The morphological features of cystic pancreatic lesions that can be determined by EUS include the presence of a wall, septa, solid component, the number and size of cysts, and the dilatation and thickening of the MPD. The presence of intracystic mucin or floating debris, pancreatic duct dilation, echogenic ductal wall thickening, and focal cyst wall nodularity or thickening are distinctly usual and suggestive of a mucinous tumor. These EUS features are thus useful for the differential diagnosis of cystic pancreatic lesions[48-53], although the accuracy with which they can be used to diagnose malignant cystic pancreatic tumors is rather low (51%-82%). Their usefulness is particularly limited in the case of large lesions (> 5-6 cm) that escape the focal field of the transducer[18,54-56].

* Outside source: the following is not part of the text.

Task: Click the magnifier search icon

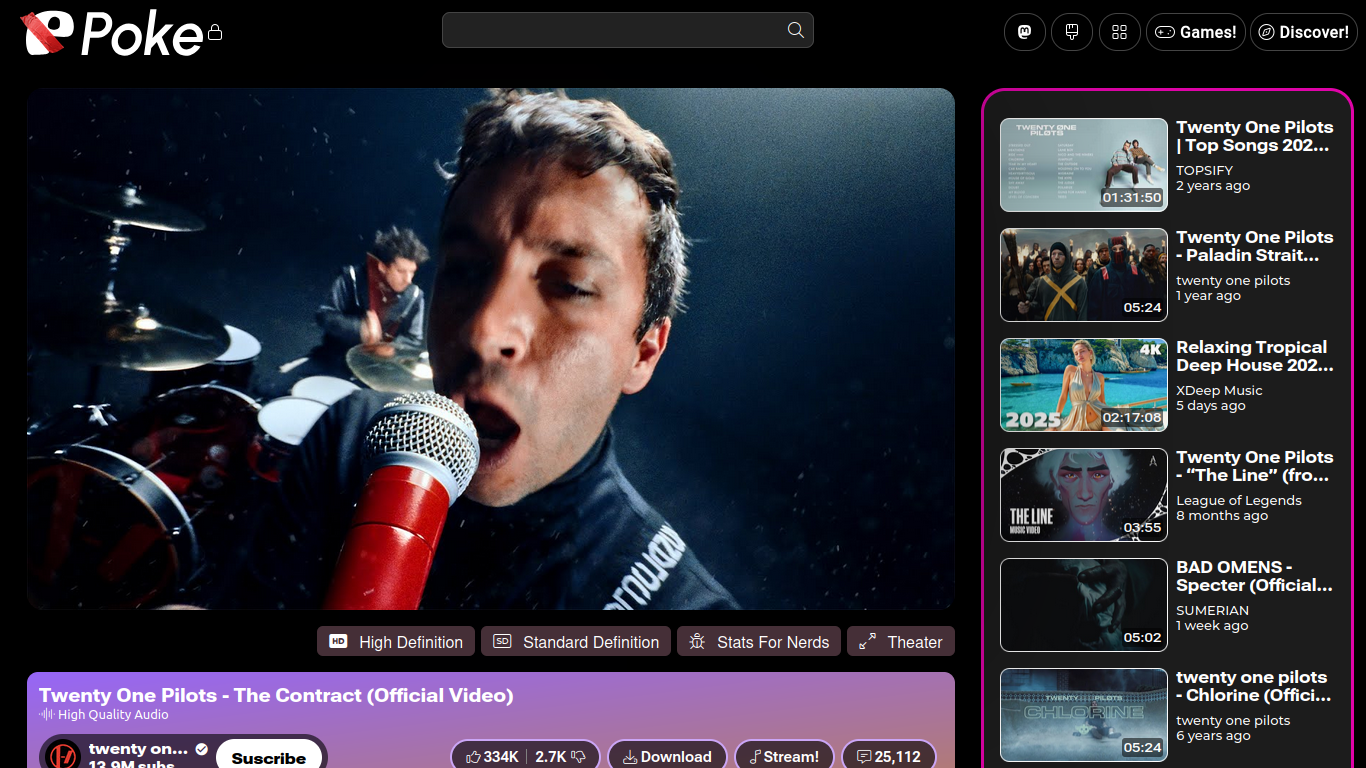Action: tap(795, 30)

The diagnosis of pseudocysts is generally not a clinical dilemma if there is a history of pancreatitis. However, cysts occurring in the setting of pancreatitis are not always pseudocysts; IPMN, for example may present with pancreatitis. Mature pseudocysts often have a thick wall surrounding a round collection of fluid, whereas early pseudocysts have a thin wall containing a collection of complex fluids[48] (Figure 5). To differentiate pseudocysts from cystic malignancies, it is useful to know that internal cyst debris and pancreatic parenchymal changes are observed more frequently in pseudocysts, and that mural nodules and septa are present more frequently in cystic malignancies[57]. However, several studies have concluded that when used in isolation, morphological features cannot reliably differentiate between malignancies and cystic lesions including pseudocysts[58,59].

Figure 5
Figure 5 Pseudocyst. EUS shows a cystic lesion with a thick wall surrounding a round fluid collection at the body of the pancreas.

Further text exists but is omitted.